++++ RECORD LIST ++++

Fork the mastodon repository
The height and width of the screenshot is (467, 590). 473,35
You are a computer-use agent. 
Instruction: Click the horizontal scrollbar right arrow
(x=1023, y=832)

++++

YOUR INSTRUCTIONS: Arrange the material above as a two-column CSV headed instruction and answer. Give one row for each item to locate, with its text in the first field and its answer in the second. Quote each field and replace line breaks with spaces.

FULL SOLUTION:
instruction,answer
"Fork the mastodon repository","The height and width of the screenshot is (467, 590). 473,35"
"You are a computer-use agent. Instruction: Click the horizontal scrollbar right arrow","(x=1023, y=832)"